(Records from a dataset)

[Start of section]

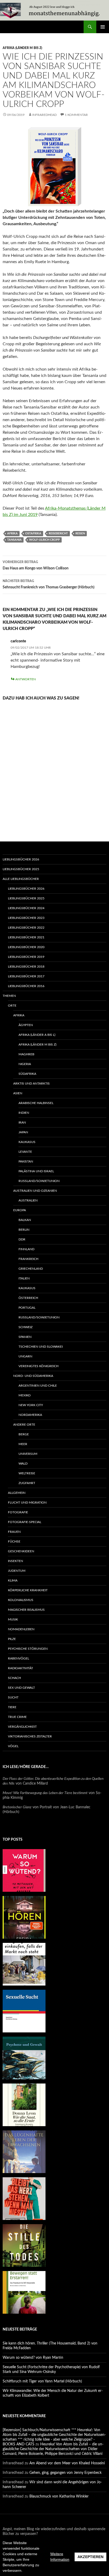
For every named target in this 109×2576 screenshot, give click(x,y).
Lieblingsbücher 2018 (26, 966)
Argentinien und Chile (38, 1385)
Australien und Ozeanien (35, 1190)
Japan (23, 1132)
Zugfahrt (27, 1483)
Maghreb (26, 1054)
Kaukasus (27, 1142)
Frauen (14, 1531)
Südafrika (27, 1073)
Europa (19, 1210)
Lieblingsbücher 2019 (26, 956)
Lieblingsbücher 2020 (26, 947)
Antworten (25, 679)
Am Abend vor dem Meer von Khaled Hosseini (67, 2463)
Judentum (16, 1570)
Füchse (14, 1541)
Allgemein (16, 1492)
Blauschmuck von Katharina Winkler (59, 2496)
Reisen (80, 533)
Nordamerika (30, 1414)
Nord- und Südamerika (33, 1375)
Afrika (12, 533)
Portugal (27, 1307)
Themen (9, 995)
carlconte (18, 641)
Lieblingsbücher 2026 (21, 859)
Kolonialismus (20, 1600)
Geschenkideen (21, 1551)
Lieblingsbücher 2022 (26, 927)
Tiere (12, 1707)
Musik (13, 1619)
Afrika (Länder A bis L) (37, 1034)
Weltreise (27, 1473)
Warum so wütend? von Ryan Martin (33, 2358)
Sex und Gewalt (21, 1687)
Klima (12, 1580)
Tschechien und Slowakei (41, 1346)
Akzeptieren (90, 2557)
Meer (23, 1444)
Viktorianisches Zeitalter (30, 1736)
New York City (31, 1405)
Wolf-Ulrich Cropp (44, 539)
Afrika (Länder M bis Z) (22, 48)
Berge (24, 1434)
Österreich (28, 1297)
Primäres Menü (102, 27)
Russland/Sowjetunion (39, 1181)
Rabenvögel (18, 1658)
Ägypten (26, 1025)
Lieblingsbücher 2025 (21, 869)
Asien (17, 1093)
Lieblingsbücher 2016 (26, 986)
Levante (25, 1151)
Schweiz (26, 1327)
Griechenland (31, 1268)
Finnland (26, 1249)
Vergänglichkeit (22, 1726)
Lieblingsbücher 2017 (26, 976)
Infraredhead (44, 114)
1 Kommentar (76, 114)
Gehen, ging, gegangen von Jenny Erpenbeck (65, 2473)
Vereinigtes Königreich (38, 1366)
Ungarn (25, 1356)
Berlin (24, 1229)
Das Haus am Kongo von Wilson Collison (36, 565)
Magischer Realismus (26, 1609)
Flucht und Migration (27, 1502)
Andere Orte (24, 1424)
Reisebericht (58, 533)
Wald (23, 1463)
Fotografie (18, 1512)
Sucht (13, 1697)
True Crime (17, 1716)
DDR (22, 1239)
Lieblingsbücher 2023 (26, 917)
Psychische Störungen (28, 1648)
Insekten (15, 1561)
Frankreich (28, 1258)
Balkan (25, 1219)
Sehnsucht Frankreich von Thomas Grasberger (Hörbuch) (48, 584)
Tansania (14, 539)
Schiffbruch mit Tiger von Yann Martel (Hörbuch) (42, 2381)
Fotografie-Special (24, 1522)
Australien (28, 1200)
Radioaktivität (20, 1668)
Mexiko (25, 1395)
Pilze (12, 1639)
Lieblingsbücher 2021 (26, 937)
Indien (24, 1112)
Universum (28, 1453)
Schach (14, 1677)
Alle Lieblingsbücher (21, 878)
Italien (24, 1278)
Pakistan (26, 1161)
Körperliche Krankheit (28, 1590)
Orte (12, 1005)
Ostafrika (33, 533)
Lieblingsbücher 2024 (26, 908)
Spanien (25, 1336)
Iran (22, 1122)
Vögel (13, 1746)
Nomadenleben (21, 1629)
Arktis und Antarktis (31, 1083)
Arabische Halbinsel (36, 1103)
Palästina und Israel (36, 1171)
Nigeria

[End of section]

- **Prompt**:
Write out, exactly and with no pictures, the lines of the data from the first through the line containing "Themen (9, 995)".

- **Exercise solution**:
For every named target in this 109×2576 screenshot, give click(x,y).
Lieblingsbücher 2018 (26, 966)
Argentinien und Chile (38, 1385)
Australien und Ozeanien (35, 1190)
Japan (23, 1132)
Zugfahrt (27, 1483)
Maghreb (26, 1054)
Kaukasus (27, 1142)
Frauen (14, 1531)
Südafrika (27, 1073)
Europa (19, 1210)
Lieblingsbücher 2019 (26, 956)
Lieblingsbücher 2020 (26, 947)
Antworten (25, 679)
Am Abend vor dem Meer von Khaled Hosseini (67, 2463)
Judentum (16, 1570)
Füchse (14, 1541)
Allgemein (16, 1492)
Blauschmuck von Katharina Winkler (59, 2496)
Reisen (80, 533)
Nordamerika (30, 1414)
Nord- und Südamerika (33, 1375)
Afrika (12, 533)
Portugal (27, 1307)
Themen (9, 995)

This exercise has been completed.